In very early desktop personal computers, components were passively cooled by radiation or convection, the surfaces of the components themselves interfacing directly with still or convecting air surrounding the component to transfer heat thereto. Unfortunately, air is not a particularly good conductor of heat. In these early desktop computers, if the heated air had nowhere to go, it clung to the component, acting as a thermal insulator of sorts and increasing operating temperatures. Eventually computers were provided with fans to actively move air over the surfaces of the components, increasing temperature differential between the surfaces of the components and the surrounding air to increase efficiency of heat transfer. The increased temperature differential overcame some of the poor heat conductor qualities of air.
In portable computers (and, in particular, notebook computers), the problem of heat dissipation is even more pronounced, due in principal part to the confines of the size of such computers. Even though such computers make use of low power complementary metal oxide semiconductor ("CMOS") components (to conserve battery power) that dissipate somewhat less heat than higher power components, these CMOS components are nonetheless placed close together, exacerbating the problem of dissipating heat.
Of all components in a portable computer, the microprocessor central processing unit ("CPU") generates the most heat during operation of the computer. This is a result of its role as the electrical center of attention in the computer. Thus, in prior art portable computers, the CPU was placed close to the outer case to allow the outer case to transfer heat from the CPU to the environment outside the computer.
As new generations of microprocessors have arrived, however, this relatively simple scheme has become decidedly inadequate, risking destruction of the CPU by overheating. Due to power, space and circulation limitations inherent in portable computers (as opposed to desktop computers), it is impractical to fan-cool the components.

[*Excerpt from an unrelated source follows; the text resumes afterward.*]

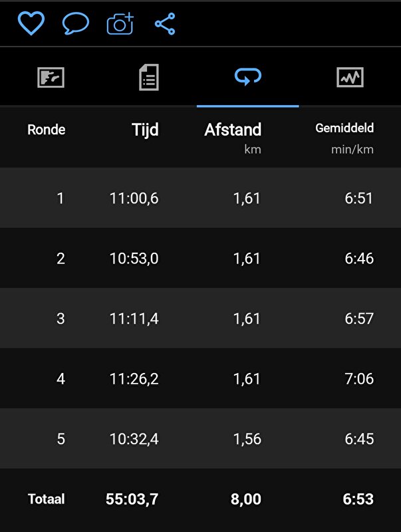Select lap 5 row with distance 1,56

(201, 439)
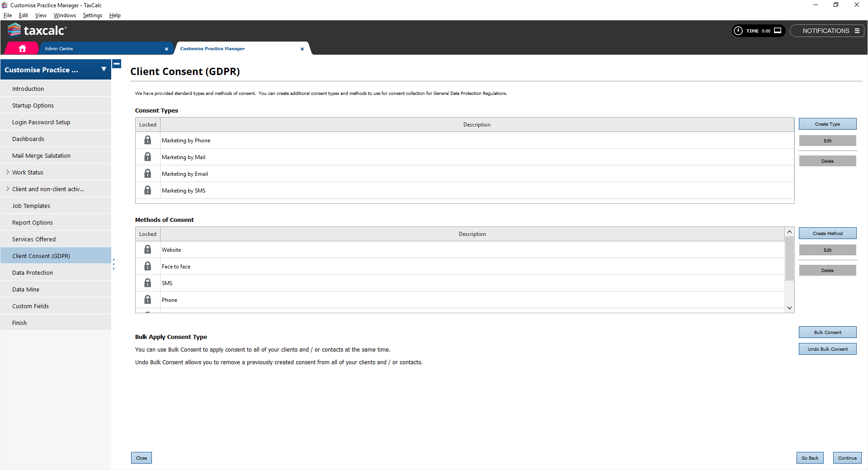Click the home icon tab
The width and height of the screenshot is (868, 470).
[x=22, y=48]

Some portable computers provide an access door proximate the CPU to allow external access to the CPU by a user or technician for purposes of conveniently testing or upgrading the CPU during the life of the computer. In these computers, the door is typically composed of plastic of same or similar type as the remainder of the outer case. An interior surface of the door is separated a small distance from the component for clearance purposes. Thus, heat transfer takes place from the component, through the air separating the component from the door, through the door and into the environment.
What is needed in the art is a more effective way of cooling the microprocessor or other heat-producing components in a portable computer. It is important that external access to the microprocessor not be compromised.